LLCA Dyslexia Center Four Pillars Mission Statement

OG SUMMER TRAINING OPTIONS

2024 Summer Training Information

Orton-Gillingham Approach

The Orton-Gillingham Multisensory Method is different from other reading methods in two ways: what is taught, and how it is taught.

What is taught:

  • Phonemic Awareness is the first step. You must teach someone how to listen to a single word or syllable and break it into individual phonemes. They also have to be able to take individual sounds and blend them into a word, change sounds, delete sounds, and compare sounds -- all in their head. These skills are easiest to learn before someone brings in printed letters. 

  • Phoneme/Grapheme Correspondence is the next step. Here you teach which sounds are represented by which letter(s), and how to blend those letters into single-syllable words.

  • The Six Types of Syllables that compose English words are taught next. If students know what type of syllable they're looking at, they'll know what sound the vowel will make. Conversely, when they hear a vowel sound, they'll know how the syllable must be spelled to make that sound.

  • Probabilities and Rules are then taught. The English language provides several ways to spell the same sounds. For example, the sound /SHUN/ can be spelled either TION, SION, or CIAN. The sound of /J/ at the end of a word can be spelled GE or DGE. Dyslexic students need to be taught these rules and probabilities.

  • Roots and Affixes, as well as Morphology are then taught to expand a student's vocabulary and ability to comprehend (and spell) unfamiliar words. For instance, once a student has been taught that the Latin root TRACT means pull, and a student knows the various Latin affixes, the student can figure out that retract means pull again, contract means pull together, subtract means pull away (or pull under), while tractor means a machine that pulls.

 

How it is taught

  • Simultaneous Multisensory Instruction: research has shown that dyslexic people who use all of their senses when they learn (visual, auditory, tactile, and kinesthetic) are better able to store and retrieve the information.
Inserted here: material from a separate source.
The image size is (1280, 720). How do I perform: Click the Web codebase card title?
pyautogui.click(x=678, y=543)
So a beginning dyslexic student might see the letter A, say its name and sound, and write it in the air -- all at the same time.

  • Intense Instruction with Ample Practice: instruction for dyslexic students must be much more intense, and offer much more practice, than for regular readers.
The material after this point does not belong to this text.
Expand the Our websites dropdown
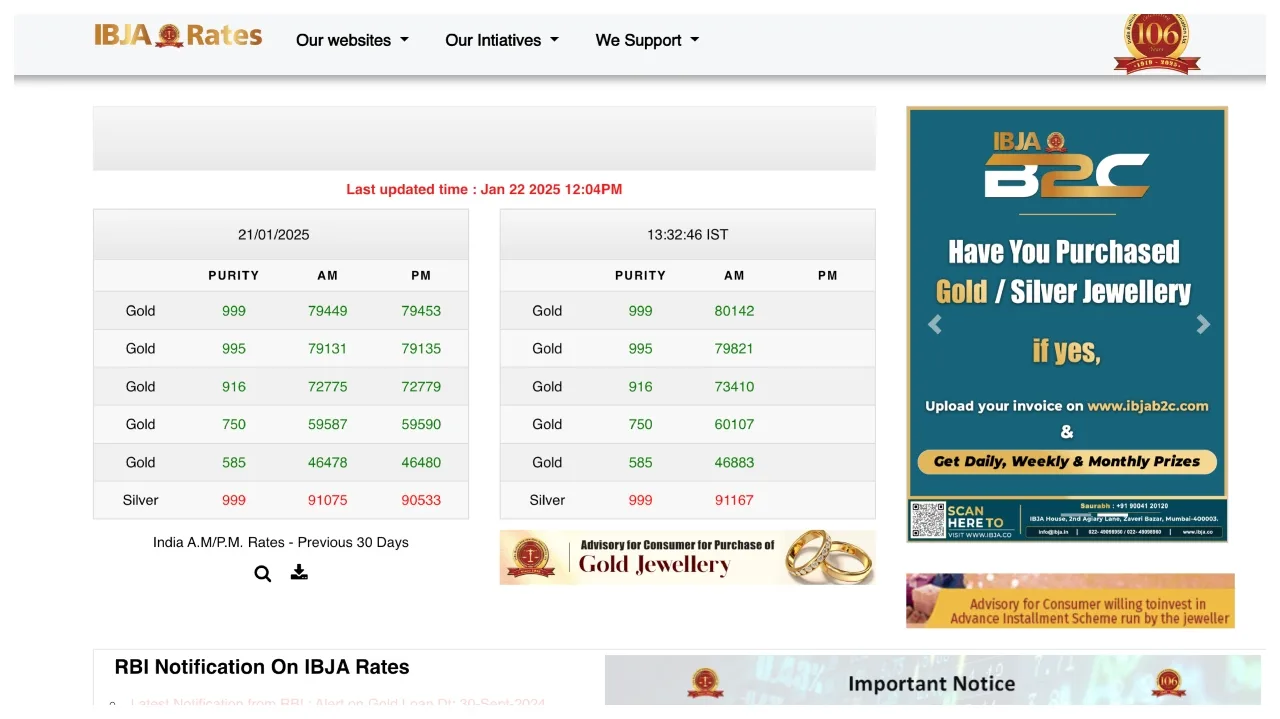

  • Direct, Explicit Instruction: dyslexic students do not intuit anything about written language. So, you must teach them, directly and explicitly, each and every rule that governs our written words. And you must teach one rule at a time, and practice it until it is stable in both reading and spelling, before introducing a new rule.
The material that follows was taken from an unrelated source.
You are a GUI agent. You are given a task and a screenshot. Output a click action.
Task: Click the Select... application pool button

  • Systematic and Cumulative: by the time most dyslexic students are identified, they are usually quite confused about our written language. So you must go back to the very beginning and create a solid foundation with no holes. You must teach the logic behind our language by presenting one rule at a time and practicing it until the student can automatically and fluently apply that rule both when reading and spelling. You must continue to weave previously learned rules into current lessons to keep them fresh and solid. The system must make logical sense to our students, from the first lesson through the last one.

  • Synthetic and Analytic: dyslexic students must be taught both how to take the individual letters or sounds and put them together to form a word (synthetic), as well as how to look at a long word and break it into smaller pieces (analytic). Both synthetic and analytic phonics must be taught all the time.

  • Diagnostic Teaching: the teacher must continuously assess their student's understanding of, and ability to apply, the rules. The teacher must ensure the student isn't simply recognizing a pattern and blindly applying it. And when confusion of a previously-taught rule is discovered, it must be retaught.